イジワル御曹司のギャップに参ってます!
「楽しく食事して酒を交わして話をしただけだ。責められるようなことは何もしていないよ」

開き直った流星だったが

「気のある素振りで騙したんですよね」

「流し目使って『綺麗だね』とか『可愛いね』とか言ったんじゃないの?」

口々に反論した私たちに、何も言い返すことができなくなった。


「だいたい、秘書課の子なんて、どうやって知り合ったのよ」
呆れかえった私の問いかけに

「それはっ! あなたが悪い!」
突然むきになる流星。
「あなたが勝手に俺の名前を出して、営業部の若部さんと合コンに行く約束なんてしたんだろう!」

「え」

そういえば、若部さんに『星宝Lilia』への仲介を頼んだ時に、交換条件として氷川を合コンに誘うって約束したんだっけ。
私が知らない間に、流星はちゃんと約束を果たしてくれていたようだ。
嬉しいような、悲しいような……いや、合コンで女の子を口説き落とす流星の姿を想像すると、九割方腹立たしい。
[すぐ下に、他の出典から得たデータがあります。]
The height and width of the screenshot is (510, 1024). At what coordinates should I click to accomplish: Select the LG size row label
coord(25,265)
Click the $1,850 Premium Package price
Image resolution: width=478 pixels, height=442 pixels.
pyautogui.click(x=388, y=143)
だが気が付くと流星と青山さんの冷ややかな目が私へ注がれていて、思わず目を逸らしてごまかしたのだった。


ふと、青山さんが真面目な顔になって、流星へ問う。

「それは、村正さんのやり口ですね」

不意に飛び出た名前にハッと顔を上げた。
かつて、流星が付き従っていたという、今は亡き伝説の人。
青山さんは、流星の前でその名前を出すなと私へ念を押したはずなのに、彼女自身がその禁を破った。
流星の方に視線をやると、苦虫を噛み潰したような顔で沈黙している。